L'esercitazione "estrema" dei soccorritori speleo nelle profondità del Canin

TRIESTE C’è un posto sul pianeta Terra ove in caso d’incidente, qualunque tecnologia, per quanto avanzata e moderna, non può risolvere l’emergenza. Un posto dove non arrivano reti cellulari e mezzi meccanici, non c’è elettricità, né calore, né tantomeno la luce. Molta acqua, anche irruente, clima gelido e un coperchio di roccia fossile antica 200 milioni d’anni. Si tratta delle grotte del Canin, situate sulle Alpi Giulie orientali.
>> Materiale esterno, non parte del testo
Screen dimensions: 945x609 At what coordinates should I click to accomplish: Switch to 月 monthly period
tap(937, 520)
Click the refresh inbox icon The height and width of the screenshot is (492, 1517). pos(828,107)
Un vero e proprio luna-park per gli speleologi e i ricercatori di fossili, un geo-sito territoriale di valenza mondiale, che trattiene al suo interno tra i più importanti fenomeni carsici nazionali ed europei (il pozzo naturale più profondo del mondo e diverse cavità che si spingono oltre i 1000 metri di profondità).
In questo luogo, nei giorni scorsi, si sono messe alla prova le delegazioni del Soccorso Speleologico delle regioni Fvg e Veneto, facenti parte del Corpo Nazionale Soccorso Alpino e Speleologico.
Una prova concreta, certo simulata ma al contempo reale: tutto vero, a parte il ferito in barella che per fortuna assumeva la parte dell’infortunato per l’occasione. Quindi tangibili gli sforzi e le tecniche di recupero, i sacchi con i materiali specialistici, gli uomini al lavoro.
Con una peculiarità aggiuntiva – quest’anno - che ha dato un tocco internazionale all’esercitazione: la presenza di una folta rappresentanza di soccorritori speleo dalla vicina Slovenia e pure alcuni dall’Ungheria, assieme ad alcuni toscani e marchigiani.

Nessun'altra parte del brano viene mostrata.